Para justificar a violência, o Unabomber enviou um longo texto de 35 mil palavras para os jornais The New York Times e The Washington Post em abril de 1995. O ensaio, intitulado “A Sociedade Industrial e seu Futuro”, defendia que a vida moderna prejudica a liberdade e a dignidade humana. Além disso, ele afirmava que desmantelar os sistemas tecnológicos era a única saída. Os jornais concordaram em publicar o material, contanto que ele parasse de cometer homicídios. Essa decisão, portanto, abriu caminho para a sua identificação.

As palavras únicas do manifesto foram reconhecidas por Linda Kaczynski, a esposa do irmão de Ted, David Kaczynski. Embora ela nunca tivesse conhecido Theodore pessoalmente, a semelhança com textos antigos de família foi marcante. David, então, fez contato com o FBI, fornecendo amostras da escrita de seu irmão. Essa pista se mostrou crucial. Como o jornalista Krishnan Guru-Murthy destacou, “o acadêmico que abandonou tudo para viver em uma cabana rústica deixou um rastro até sua própria porta”.

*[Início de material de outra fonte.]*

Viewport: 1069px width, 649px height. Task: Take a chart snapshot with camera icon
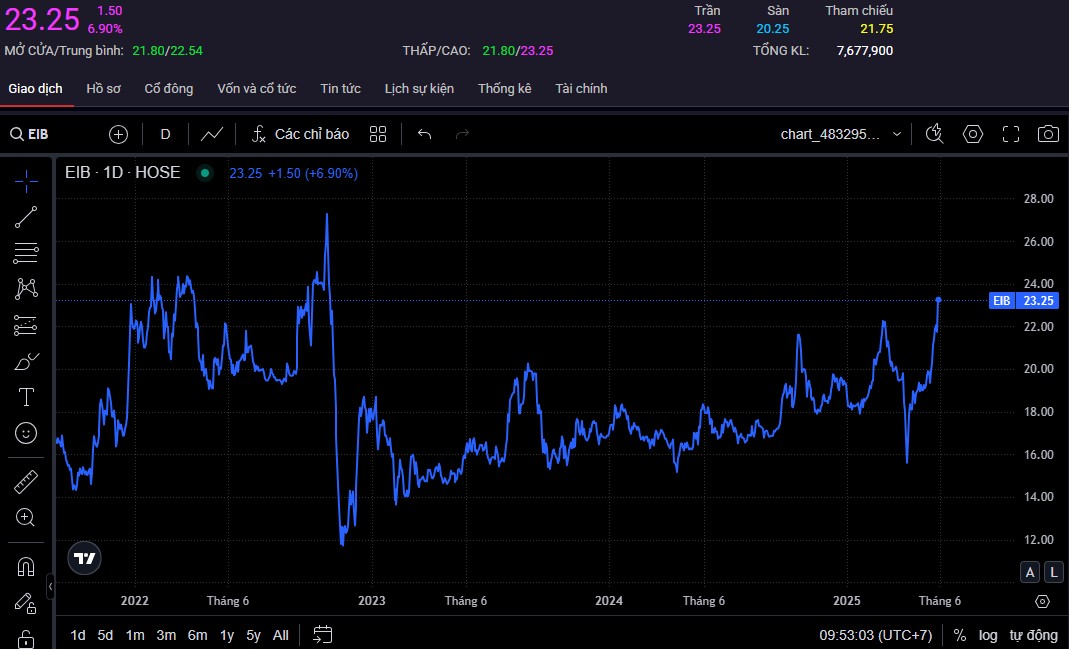click(x=1047, y=134)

A prisão de Theodore Kaczynski encerrou uma saga que aterrorizou os Estados Unidos por quase duas décadas. Ele era um matemático superdotado que escolheu a violência para lutar contra o que via como os males da tecnologia. Sua história mostra como a mente humana pode seguir caminhos extremos e como, às vezes, a chave para um mistério está escondida nas evidências mais óbvias.